> [DATASET RECORDS]
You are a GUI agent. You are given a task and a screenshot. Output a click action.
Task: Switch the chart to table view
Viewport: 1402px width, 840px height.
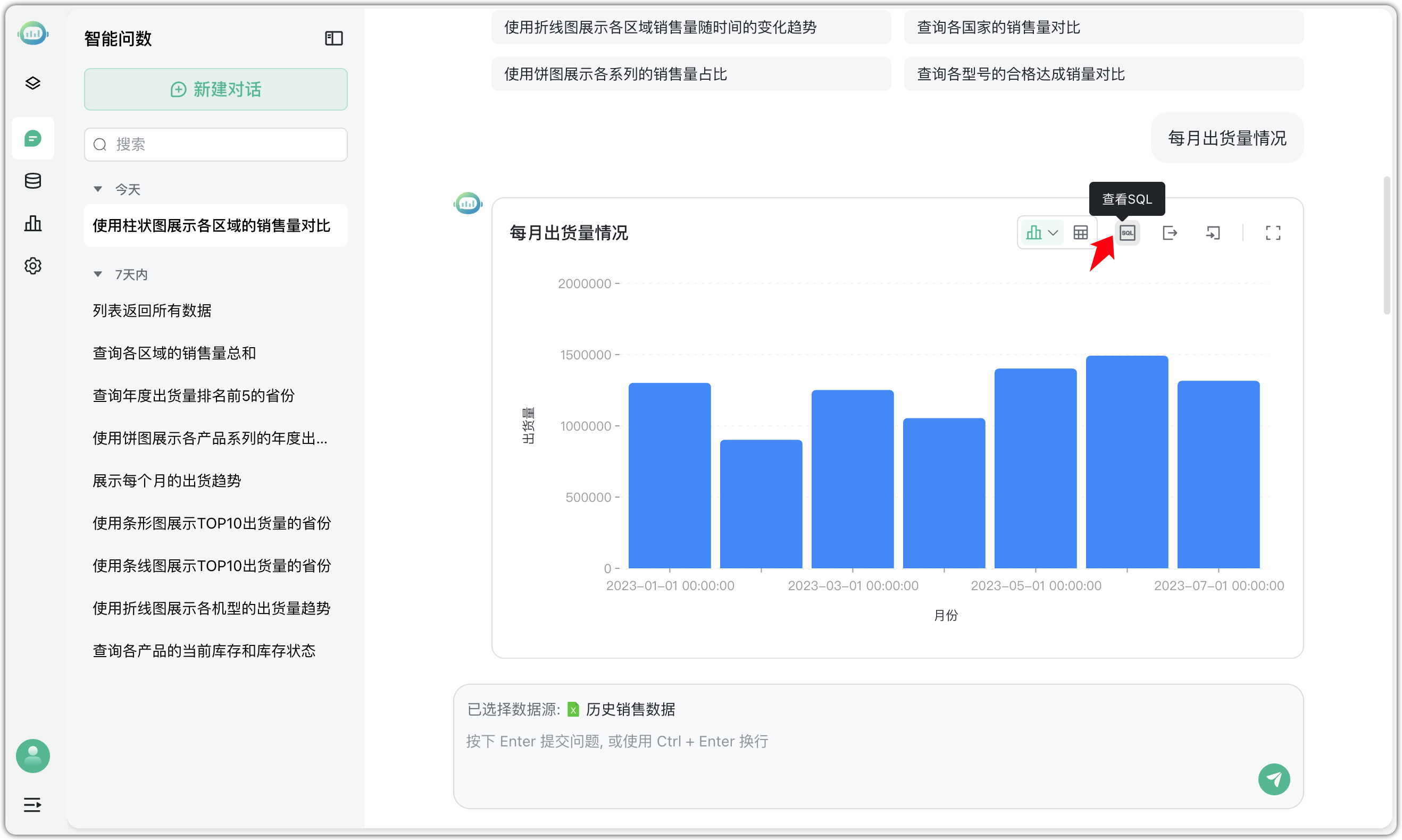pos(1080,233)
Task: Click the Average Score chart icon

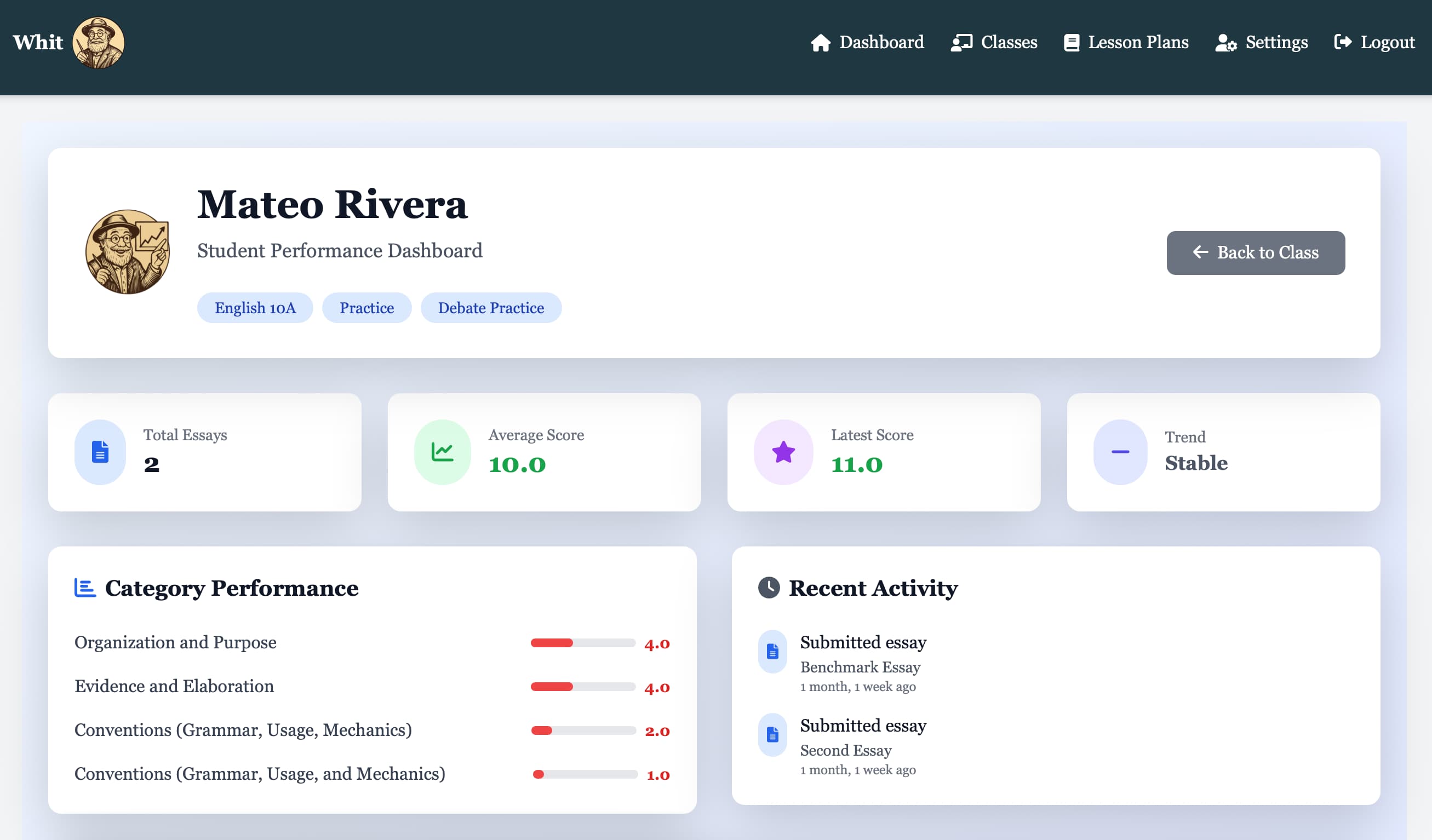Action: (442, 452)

> [EXERCISE OBJECTIVE]
Please write out all the data again word for word, but not the pictures.

> [ANSWER SECTION]
You are a GUI agent. You are given a task and a screenshot. Output a click action.
Task: Switch the chart to table view
Viewport: 1402px width, 840px height.
pos(1080,233)
Task: Click the Average Score chart icon

Action: (442, 452)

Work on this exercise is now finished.